He stumbled into the thrift store with his friend, nervous, fidgety, tugging at the sleeves of his hoodie. He went straight for the trial room, took off his bag, and locked himself in, and turned to look at himself in the mirror. He looked into his own eyes which seemed to ask “are you sure?” He closed his eyes, took in a deep breath, and proceeded to take out from his bag a dress— yellow with pretty little daisies on it. He quickly changed into the dress, wore his makeup, and looked up to the mirror. 

This was it. He was no longer Abel, a cisgender male, but rather his actual self, Daisy, a transgender woman. 

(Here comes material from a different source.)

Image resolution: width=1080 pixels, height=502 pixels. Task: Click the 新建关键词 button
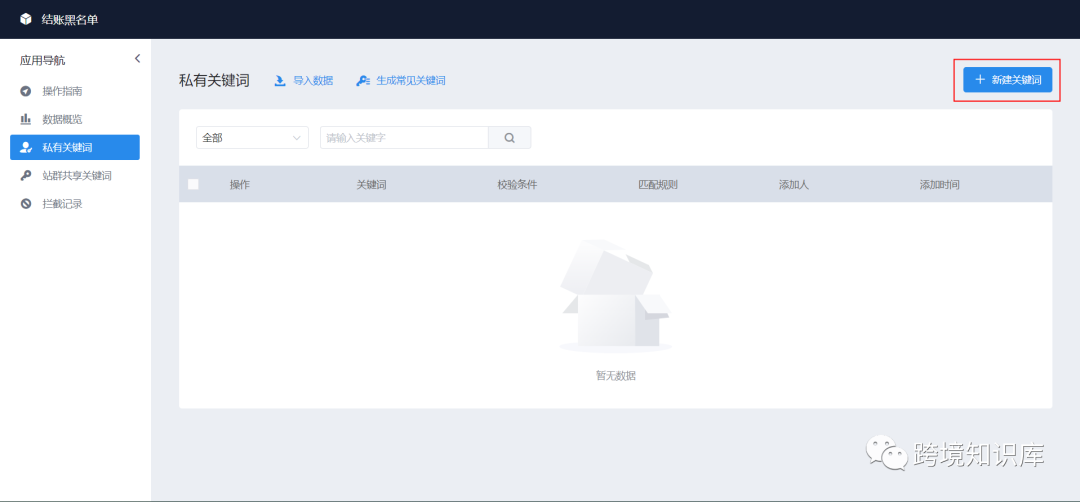[1008, 80]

A feeling of warmth spread through her chest when she heard her friend compliment her appearance using her chosen name. She stopped in her tracks as she was about to step out the door of the shop. Daisy. This is who she was. This was her true identity and for the first time, she would be going out into the world as herself. 

Her first pride parade.  

As they walked down the street, the guffaws, the cheers, and the music became clearer and louder. They turned the corner and stopped to look upon the vast ocean of rainbow, spreading the entire length of the street. The street was filled with people of various colour, ethnicity, and age, there were gay men, bisexuals, straight allies, and members of all the other identities and sexualities. But her eyes were caught by a group, laughing, dancing in their beautiful dresses and makeup— the drag queens. They looked proud, confident, brave and Daisy couldn’t help but smile at the fact that she belonged to one of the strongest group of women in the world, a group who’s legacy included leaders like Marsha P.

Johnson and Sylvia Rivera. She caught the eye of one of the queens, who then came up to her and asked her to join them and she went, brimming with joy and excitement. 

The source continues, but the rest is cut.